AIS infrastructure evaluation checklist
| Evaluation Criteria | Why It Matters | What to Look For |
|---|---|---|
| FCA authorisation | Unauthorised providers create compliance risk | Direct FCA authorisation for account information services |
| Bank coverage | Users cannot connect unsupported accounts | 99% UK coverage including challengers and building societies |
| Connection reliability | Frequent failures create support overhead | Proven uptime metrics with real-time monitoring |
| Consent management | Manual processes create user friction | Automated tracking with proactive expiry notifications |
| Data format | Inconsistent structure requires custom parsing | Standardised JSON across all banking institutions |
| Historical depth | Limited access prevents complete analysis | 7-year transaction retrieval capability |
Platforms building AISP infrastructure should confirm providers support their specific use cases.
What we see in practice
Most platforms underestimate the maintenance burden of AIS banking connections. Initial integration appears simple but operational reality emerges months later.

TO DO:
According to the AIS infrastructure evaluation checklist, what transaction history depth should a provider be able to retrieve?

EXERCISE DATA:
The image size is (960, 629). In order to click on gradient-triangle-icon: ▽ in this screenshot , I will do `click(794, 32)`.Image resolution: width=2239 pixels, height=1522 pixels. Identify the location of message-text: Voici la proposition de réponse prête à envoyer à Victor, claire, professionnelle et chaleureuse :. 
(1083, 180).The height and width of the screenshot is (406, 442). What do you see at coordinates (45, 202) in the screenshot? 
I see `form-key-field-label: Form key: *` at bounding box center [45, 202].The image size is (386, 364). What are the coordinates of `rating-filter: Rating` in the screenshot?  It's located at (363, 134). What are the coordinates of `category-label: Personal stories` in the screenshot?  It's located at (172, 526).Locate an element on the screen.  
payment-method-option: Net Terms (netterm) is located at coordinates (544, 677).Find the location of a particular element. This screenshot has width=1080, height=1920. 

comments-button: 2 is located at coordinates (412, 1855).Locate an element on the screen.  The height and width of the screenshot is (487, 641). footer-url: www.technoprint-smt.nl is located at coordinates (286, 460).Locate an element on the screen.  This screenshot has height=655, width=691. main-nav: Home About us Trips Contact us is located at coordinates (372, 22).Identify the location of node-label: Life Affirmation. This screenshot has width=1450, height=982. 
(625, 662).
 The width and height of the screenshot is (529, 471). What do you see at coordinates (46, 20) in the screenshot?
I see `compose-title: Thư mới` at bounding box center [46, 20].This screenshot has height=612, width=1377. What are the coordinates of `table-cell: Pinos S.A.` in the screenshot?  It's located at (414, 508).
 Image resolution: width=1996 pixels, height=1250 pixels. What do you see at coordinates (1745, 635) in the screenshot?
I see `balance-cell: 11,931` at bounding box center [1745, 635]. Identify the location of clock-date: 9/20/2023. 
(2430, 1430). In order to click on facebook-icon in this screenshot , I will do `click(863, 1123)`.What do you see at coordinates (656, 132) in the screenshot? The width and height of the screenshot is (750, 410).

WRITTEN REPLY:
7 years of transactions.